Utiliser les circuits alimentaires de proximité, proposer des produits exempts de composés chimiques, l’introduction des produits biologiques est loin d’être une pratique courante, mais certaines structures font preuve d’innovation.

Bien manger pour bien vieillir est un principe de référence lorsqu’il est question de l’alimentation des personnes âgées en maison de retraite et de leur qualité de vie. Mais parfois l’alimentation n’est plus vraiment une priorité pour elles.

Afin de leur redonner l’envie de se nourrir, malgré un plaisir gustatif diminué, en raison principalement de la prise de médicaments, les établissements doivent mettre l’accent sur la qualité des produits. L’introduction des produits biologiques dans ces structures peut être une réponse.

L’odorat et le goût jouent un rôle important. Proposer des produits locaux, notamment des légumes et des fruits qu’on consomme crus, mais aussi des produits de saison, est un plus pour le bien-être et la santé des personnes.
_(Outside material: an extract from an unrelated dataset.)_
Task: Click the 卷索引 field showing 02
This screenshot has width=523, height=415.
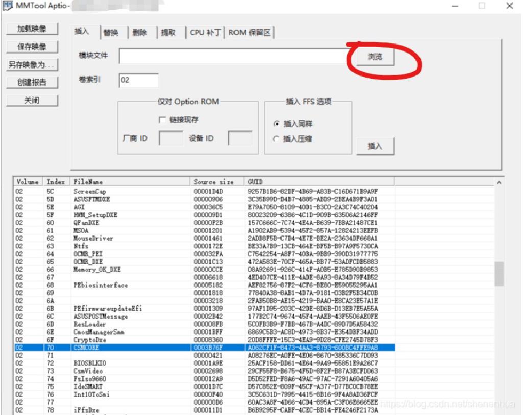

L’argument le plus souvent avancé pour privilégier les plats conventionnels est que le bio coûte plus cher. Les structures qui servent du bio dans les assiettes soutiennent qu’une meilleure gestion des déchets et la lutte contre le gaspillage réduisent considérablement le coût des repas.

Les initiatives locales

Ils sont 77 % de Français à souhaiter des produits bio dans les maisons de retraite. Certaines communes ou départements ont déjà fait ce choix. Elles ont pris des initiatives innovantes. C’est ainsi que le département de la Côte-d’Or a acheté, en octobre dernier, 20 hectares de terres agricoles pour y produire des légumes qui approvisionneront, à partir de 2020, les collèges et les établissements d’hébergement pour personnes âgées dépendantes (Ehpad).

L’objectif est d’atteindre 20 % de légumes biologiques locaux pour servir quelque 8 millions de repas dans ses collèges et ses Ehpad. Cette initiative à trois objectifs : développer le soutien aux filières locales, encourager les circuits courts et le « bien manger » en matière de restauration collective, et répondre à la demande croissante de produits bio. Ou encore, considérant que l’alimentation est primordiale pour la santé, le département de la Loire a mis en place une politique d’approvisionnement de produits bio et locaux dans les maisons de retraite. Une manière aussi de soutenir l’emploi et de diversifier son alimentation en mangeant au rythme des saisons.

L’objectif de 50 % de bio

Lors de la clôture des États généraux de l’alimentation qui se sont déroulés pendant cinq mois (20 juillet-21 décembre), le ministre de l’Agriculture Stéphane Travert a annoncé : « La restauration collective devra s’inscrire en soutien du développement d’une offre en produits durables. D’ici à 2022, elle devra ainsi s’approvisionner à 50 % en produits biologiques, locaux ou sous signes officiels de qualité. »

Un bien bel objectif inscrit dans un projet de loi sur l’alimentation qui sera examiné à partir du 22 mai à l’Assemblée nationale. Passer au taux de 50 % de produits biologiques ou locaux dans la restauration collective est un grand pas. Reste à convaincre et à passer aux actes.